I’ll try to keep this short, TRUST ME that you’ll wanna do that speech. Once you get going, things will be fine brother! It’s just starting and I know that. Stare at your paper and don’t focus on anything else, you’ll get through it! And your brother will appreciate it for his biggest day of his life. Any questions man, feel free to DM, I’ve been through this!
Also, even if you add only a 2 maybe 3 sentence toast to the bride and groom after the other speech, everyone will love it!
Info: have you considered to prepare a little video? include some pictures growing up, ask the brides family if they could send you something, and everyone would be really happy and appreciate the effort without forcing you to speak publicly.
Be a goof. Sneak out and do the speak over a loud speaker. Ask everyone to close their eyes. Turn out the lights and do a campfire toast.
Speeches are overrated. I’ve been to hundreds of weddings in my profession and only 5% were decent. The only one that was memorable was my brother’s speech at my wedding and it was less than 3 minutes.
No body cares except the couple getting married. And if they understand you’re not comfortable then that’s even more ok.
Have you even written the speech?
NTA
Do you have time to pre record something and play it? My friends father has passed away before she got married and she wanted to include him so she made a PowerPoint with pictures of him enjoying other family events and read a poem over it, it was all pre recorded so that ah wouldn’t break down. It might be something you can arrange in a short amount of time if you really put everything into it. You could stay sitting and close your eyes to introduce it?
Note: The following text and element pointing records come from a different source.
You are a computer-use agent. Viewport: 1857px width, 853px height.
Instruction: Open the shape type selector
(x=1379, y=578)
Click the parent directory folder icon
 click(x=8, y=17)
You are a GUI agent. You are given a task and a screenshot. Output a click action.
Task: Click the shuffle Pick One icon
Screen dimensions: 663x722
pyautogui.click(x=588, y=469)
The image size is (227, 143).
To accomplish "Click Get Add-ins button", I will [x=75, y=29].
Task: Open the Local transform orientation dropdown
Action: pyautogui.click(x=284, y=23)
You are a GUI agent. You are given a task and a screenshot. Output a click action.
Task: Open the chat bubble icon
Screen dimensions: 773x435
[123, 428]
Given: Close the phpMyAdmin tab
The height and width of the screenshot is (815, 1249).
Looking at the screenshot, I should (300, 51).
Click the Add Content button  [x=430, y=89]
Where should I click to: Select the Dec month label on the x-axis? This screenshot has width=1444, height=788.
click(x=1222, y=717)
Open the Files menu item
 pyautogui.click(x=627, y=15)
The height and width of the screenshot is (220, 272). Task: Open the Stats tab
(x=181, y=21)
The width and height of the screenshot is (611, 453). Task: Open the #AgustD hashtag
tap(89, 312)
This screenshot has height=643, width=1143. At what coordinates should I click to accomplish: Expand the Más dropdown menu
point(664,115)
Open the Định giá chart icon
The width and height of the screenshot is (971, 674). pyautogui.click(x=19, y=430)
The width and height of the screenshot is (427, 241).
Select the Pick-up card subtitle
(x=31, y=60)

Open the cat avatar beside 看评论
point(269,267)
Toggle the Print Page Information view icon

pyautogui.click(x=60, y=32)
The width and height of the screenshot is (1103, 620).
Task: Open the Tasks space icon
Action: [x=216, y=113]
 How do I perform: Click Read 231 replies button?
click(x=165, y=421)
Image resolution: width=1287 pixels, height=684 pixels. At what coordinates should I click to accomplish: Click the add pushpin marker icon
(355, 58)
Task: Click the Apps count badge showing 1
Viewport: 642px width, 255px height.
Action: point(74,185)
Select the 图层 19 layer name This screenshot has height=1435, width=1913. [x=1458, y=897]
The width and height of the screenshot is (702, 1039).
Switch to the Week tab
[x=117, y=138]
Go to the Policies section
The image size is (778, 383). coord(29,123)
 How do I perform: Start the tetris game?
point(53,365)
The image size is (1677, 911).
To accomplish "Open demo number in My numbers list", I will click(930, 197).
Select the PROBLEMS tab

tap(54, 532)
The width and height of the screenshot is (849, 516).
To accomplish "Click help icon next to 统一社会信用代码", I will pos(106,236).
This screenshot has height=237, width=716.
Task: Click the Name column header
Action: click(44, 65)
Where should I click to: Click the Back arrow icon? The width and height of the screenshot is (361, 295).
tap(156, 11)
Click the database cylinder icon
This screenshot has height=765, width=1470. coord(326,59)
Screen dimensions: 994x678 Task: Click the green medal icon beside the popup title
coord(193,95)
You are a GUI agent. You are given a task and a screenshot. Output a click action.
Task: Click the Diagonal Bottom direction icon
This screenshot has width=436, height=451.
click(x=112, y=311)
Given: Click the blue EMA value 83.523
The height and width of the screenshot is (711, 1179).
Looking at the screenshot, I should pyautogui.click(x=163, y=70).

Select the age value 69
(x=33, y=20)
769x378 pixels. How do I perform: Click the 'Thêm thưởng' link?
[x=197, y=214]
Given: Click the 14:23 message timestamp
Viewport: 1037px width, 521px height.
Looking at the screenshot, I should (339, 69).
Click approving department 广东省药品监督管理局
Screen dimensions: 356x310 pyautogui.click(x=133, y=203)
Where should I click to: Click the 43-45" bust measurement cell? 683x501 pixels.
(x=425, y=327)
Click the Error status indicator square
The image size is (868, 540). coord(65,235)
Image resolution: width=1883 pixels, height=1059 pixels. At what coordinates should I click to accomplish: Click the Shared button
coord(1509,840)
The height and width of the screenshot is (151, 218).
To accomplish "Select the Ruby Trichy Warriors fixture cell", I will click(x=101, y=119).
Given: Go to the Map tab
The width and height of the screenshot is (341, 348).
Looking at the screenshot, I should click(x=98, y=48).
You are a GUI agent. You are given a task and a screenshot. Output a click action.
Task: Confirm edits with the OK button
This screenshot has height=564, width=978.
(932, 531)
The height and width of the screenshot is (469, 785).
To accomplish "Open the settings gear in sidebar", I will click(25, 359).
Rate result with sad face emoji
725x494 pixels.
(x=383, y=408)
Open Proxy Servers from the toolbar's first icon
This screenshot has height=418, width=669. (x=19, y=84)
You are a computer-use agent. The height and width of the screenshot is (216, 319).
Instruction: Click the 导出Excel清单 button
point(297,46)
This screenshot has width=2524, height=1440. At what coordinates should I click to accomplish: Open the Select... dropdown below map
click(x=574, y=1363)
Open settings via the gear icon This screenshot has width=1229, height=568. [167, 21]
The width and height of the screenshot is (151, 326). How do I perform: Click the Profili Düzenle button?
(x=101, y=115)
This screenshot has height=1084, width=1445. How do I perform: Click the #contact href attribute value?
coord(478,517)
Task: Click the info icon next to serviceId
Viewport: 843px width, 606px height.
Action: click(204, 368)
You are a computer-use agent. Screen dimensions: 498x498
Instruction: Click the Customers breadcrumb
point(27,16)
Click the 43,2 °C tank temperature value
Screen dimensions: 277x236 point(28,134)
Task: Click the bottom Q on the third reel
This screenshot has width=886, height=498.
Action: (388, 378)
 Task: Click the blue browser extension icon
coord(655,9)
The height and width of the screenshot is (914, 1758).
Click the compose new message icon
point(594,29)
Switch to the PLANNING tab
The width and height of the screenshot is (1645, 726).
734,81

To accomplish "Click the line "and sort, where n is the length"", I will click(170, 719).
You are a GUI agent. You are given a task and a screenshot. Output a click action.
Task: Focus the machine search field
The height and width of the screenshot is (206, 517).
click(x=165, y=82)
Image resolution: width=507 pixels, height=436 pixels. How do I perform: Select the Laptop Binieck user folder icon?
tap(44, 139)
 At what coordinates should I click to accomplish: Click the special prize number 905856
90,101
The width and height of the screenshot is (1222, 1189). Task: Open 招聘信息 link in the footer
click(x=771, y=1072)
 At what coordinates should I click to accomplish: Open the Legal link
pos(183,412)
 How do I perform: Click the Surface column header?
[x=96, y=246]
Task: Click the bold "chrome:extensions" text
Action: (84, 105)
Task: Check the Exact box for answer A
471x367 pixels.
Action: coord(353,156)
Of course you brother already knows you love him and you are proud of him and he wants you to enjoy your day so he’s not pressuring you to do this. Could you write something personal for him and read it just to him? Could you write a speech and ask the co-best man to read it on your behalf? It’s ok not to participate in something if it’s going to cause you such anxiety.
NTA, it is a lot of stress. Still, if you have anything to say from the heart it’d be amazing to even just get up first and say a few words or just say something cheeky about how you’re going to let the other guy do the heavy lifting but you love them and congratulations. I also just heard something that makes me less nervous as I prepare to give my own wedding speech; the speech is a gift to the couple, not a performance. I also get anxiety and get in my head and wonder if I need to have it memorized and want to be perfect so that also helps for me to think about. Either way, have a great time and don’t sweat it!
NTA
At my own wedding I asked for no speeches because I know most people find it difficult and doing it right is hard. So I wouldn’t want anybody in that spot because of me or my wife. There are plenty of other ways to show your love and appreciation of your brother and his partner, you don’t need a speech for that.